## Text section:
# # # # #
The motion now before the House is one that certainly can be supported by members of the Labour party. It proposes an alteration of the Constitution to permit of the organization of primary producers on an Australia-wide basis. In Queensland a Labour government has put into operation a policy along these lines. It has organized primary industries on a State-wide basis, producers being given representation through district councils and commodity boards on a State council of agriculture. Such a scheme to be really effective should be Australian-wide. The Federal Labour party’s policy in this respect reads -
The promotion and extension of the agricultural and rural industries by the establishment of a Federal Bureau of Agriculture to co-operate with similar bodies with a view to organizing all those engaged in primary production into a unified body so that they may be able to more effectively place their views before governments and to generally co-operate and assist in giving effect to the following policy: -
The encouragement of a co-operation among primary producers in order to bring consumers and producers into direct communication.
The provision of a more up-to-date method of marketing products both locally and overseas.
The provision of a system of research work for the betterment of rural production.
The wheat-growers who, for some years, have been in a serious position have asked successive governments to establish a compulsory wheat pool to work in cooperation with State wheat pools, but on numerous occasions their requests have been rejected. I appeal to the Minister for the Interior (Mr. Paterson), who represents a primary producing constituency, and who is a member of the Country party, to endeavour to induce the Cabinet to introduce legislation to provide for a compulsory Commonwealth wheat pool as soon as Parliament re-assembles. What has proved beneficial to the butter industry would also be beneficial to the wheatproducers, fruit-growers, and others. As I understand the honorable member for Echuca (Mr. McEwen) is to be given an opportunity, before Parliament adjourns, to move another important motion dealing with the Australian banking and monetary systems, I do not propose to speak further on this subject. The proposal embodied in the motion of the honorable member for Wide Bay (Mr. Corser) if adopted has the wholehearted support of the Australian Labour party, and it is one which would be of inestimable benefit to the Australia primary producers.
# # # # #
## Exercises:
**A)** In the parliamentary speech, which State's Labour government has organized primary industries on a State-wide basis?
**B)** Reproduce the parliamentary speech from the words "The provision of a more" through "of rural production.", swapping "marketing" for "selling".

## Source material:
# # # # #
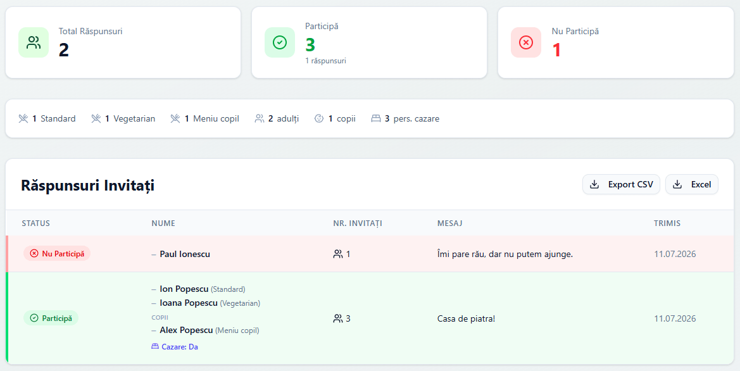Select the NUME column header

click(163, 223)
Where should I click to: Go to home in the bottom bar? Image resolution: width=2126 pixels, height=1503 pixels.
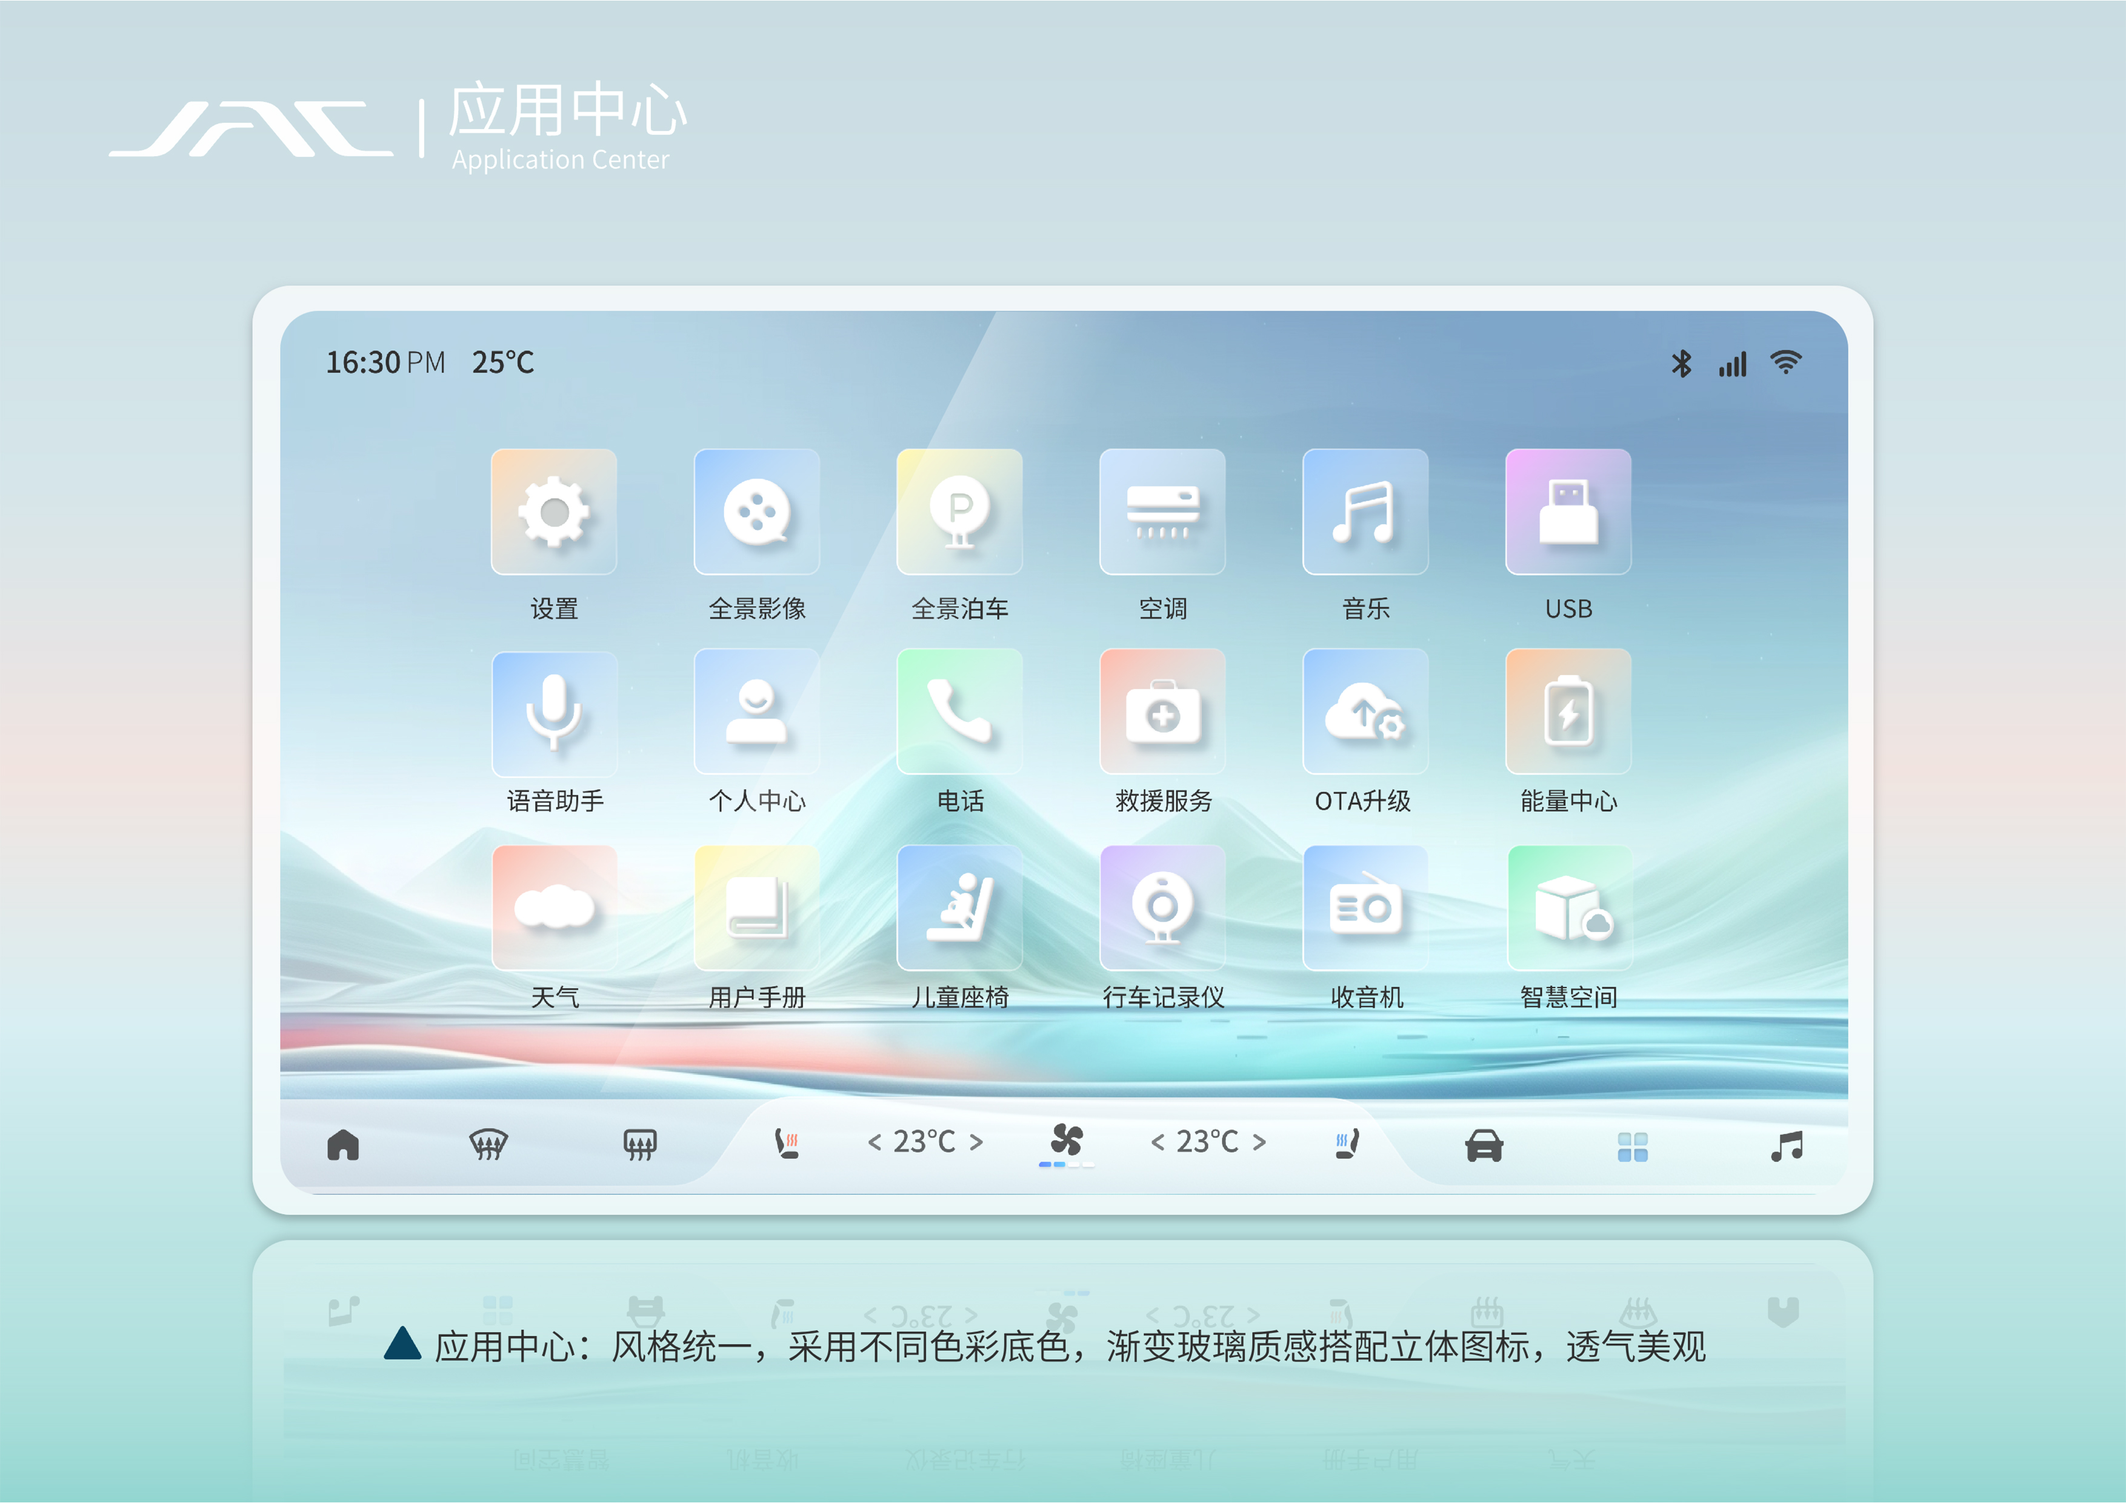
# # # # #
## Solutions to each task:
**A)** Queensland

**B)**
The provision of a more up-to-date method of selling products both locally and overseas.
The provision of a system of research work for the betterment of rural production.